Excerpt:
━━━━

Local Grains Project


AS PART OF OUR CONTINUED COMMITMENT to supporting and enriching our community, we’re thrilled to introduce our Local Grains Project – a selection of breads made almost exclusively with locally grown and milled grains along with locally produced foodstuffs (think honey, sorghum, nuts and seeds). This project gives us the opportunity to give a voice to the Missouri/Southern Illinois regional food production ecosystem by delivering thoughtful small batch breads to our local consumer.

This rotating selection of loaves will introduce some of the outstanding agricultural products our region has to offer. Coaxing the most flavor and texture from these freshly milled local grains, we’re creating breads with moist crumbs and terrific keeping qualities at a standard you’ve come to expect from Companion.

Most importantly, we pledge to offer transparency in the process – sharing with you the local grain content and origin of each loaf and introducing you to the farmers, millers and producers that make these great breads possible.

Bread has always been a catalyst for conversation. We understand that to keep that dialog moving forward we must continually push ourselves to do more for our community and our customer. We strongly believe that our Local Grains Project will do just that.

━━━━

Data excerpt:
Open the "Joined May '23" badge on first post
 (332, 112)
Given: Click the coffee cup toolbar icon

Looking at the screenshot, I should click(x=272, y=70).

━━━━

Actions to take:
**1)** According to the Local Grains Project announcement, which regional food production ecosystem does the project aim to give a voice to?
**2)** Duplicate the stretch of the Local Grains Project announcement from "AS PART OF OUR" through "expect from Companion.".
The data is separate from the Local Grains Project announcement and unrelated to it.

Task-by-task answers:
**1)** The Missouri/Southern Illinois regional food production ecosystem.

**2)**
AS PART OF OUR CONTINUED COMMITMENT to supporting and enriching our community, we’re thrilled to introduce our Local Grains Project – a selection of breads made almost exclusively with locally grown and milled grains along with locally produced foodstuffs (think honey, sorghum, nuts and seeds). This project gives us the opportunity to give a voice to the Missouri/Southern Illinois regional food production ecosystem by delivering thoughtful small batch breads to our local consumer.

This rotating selection of loaves will introduce some of the outstanding agricultural products our region has to offer. Coaxing the most flavor and texture from these freshly milled local grains, we’re creating breads with moist crumbs and terrific keeping qualities at a standard you’ve come to expect from Companion.